Doña María aferró sus manos a los brazos de la silla como si quisiera estrujar la madera entre sus dedos.

—Sobre todo los mayorazgos —prosiguió Rumblar—. También le dije al francés que yo soy mayorazgo y que después de casado tendré dos vinculaciones. ¡Cómo se reía cuando le dije que era Grande de España! Todos acudían a verme y me volvieron a dar de beber, y me caí otra vez al suelo cantando que me las pelaba.

¡Ay! Doña María se llevó las manos a la cabeza, doña María cerró los ojos, doña María golpeó el suelo con su pie derecho, doña María semejaba la imponente imagen de la tradición aplastando la hidra revolucionaria.

—Esta mañana me preguntaron si yo tenía hermanas guapas. Díjeles que eran muy bonitas, y luego me dijeron que vendrían a verlas, y que si se las quería dar para casarse con ellas, puesto que también serían mayorazgas. Yo les contesté que mayorazgo era el que había nacido primero.

Y luego dirigiéndose a sus hermanitas, les dijo:

—Os fastidiasteis, chicas, por haber nacido hembras y después que yo. Una de Vds. se casará con cualquier pelele, y la otra se meterá en un conventito a rezar por nosotros los pecadores, a no ser que algún día vea un galán por la reja, y se enamore, y luego se tire por la ventana a la calle.

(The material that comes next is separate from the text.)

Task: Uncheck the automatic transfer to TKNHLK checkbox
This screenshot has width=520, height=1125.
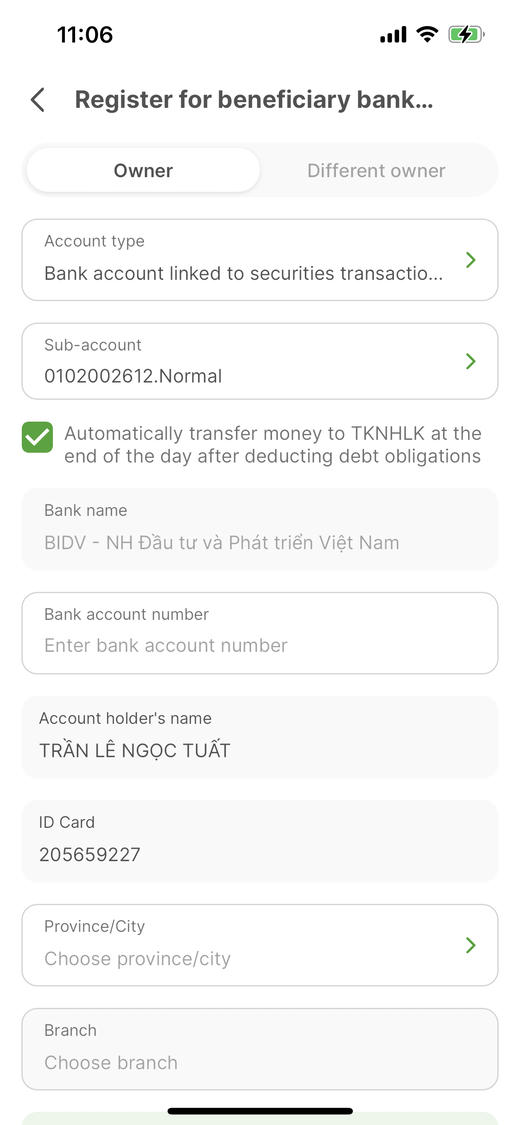Action: 37,437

Doña María no podía resistir más. Iba a estallar su furibunda cólera; pero aún era mayor el caudal de su prudencia que el caudal de su enojo… se contuvo y cerró otra vez los ojos ya que no podía cerrar los oídos.

—Después —siguió el mancebo—, me dijeron si mis hermanas usaban navaja, si tocaban la guitarra, si iban a los toros y si yo era familiar de la Inquisición. Cómo se reían aquellos condenados! Lo gracioso es que no me dejaban salir de allí, y a cada rato me decían
so, so, so
.


Un sot
—dijo el diplomático—. Pues sospecho que os llamaron tonto. ¡Oh iniquidad de la Nación francesa! ¡Vea Vd., Sr. D. Paco, lo que es un pueblo carcomido por el jacobinismo!… ¿Y no les dio Vd. un par de sablazos?

—Si me querían mucho. Anoche me tuvieron toda la noche bailando el bolero y la cachucha, en medio de un corrillo donde había más de cuarenta oficiales.

Asunción y Presentación seguían esperando con ansia la ocasión de reír; pero esta ocasión no llegaba, y consultando el rostro de su madre, veíanle cada vez más borrascoso. Así es que las dos estaban muertas de miedo.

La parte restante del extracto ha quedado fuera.